Content starts

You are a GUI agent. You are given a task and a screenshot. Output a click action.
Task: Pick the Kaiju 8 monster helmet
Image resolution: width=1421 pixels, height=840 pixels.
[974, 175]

Content ends
Content starts

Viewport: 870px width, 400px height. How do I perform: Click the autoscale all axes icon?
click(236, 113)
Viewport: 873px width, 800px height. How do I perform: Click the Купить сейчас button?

Content ends

**What is being asked**
Could you transcribe the entries above word for word, from the line with "Viewport: 870px width, 400px" down to the line with "Viewport: 873px width, 800px", keeping both?

**Worked solution**
Viewport: 870px width, 400px height. How do I perform: Click the autoscale all axes icon?
click(236, 113)
Viewport: 873px width, 800px height. How do I perform: Click the Купить сейчас button?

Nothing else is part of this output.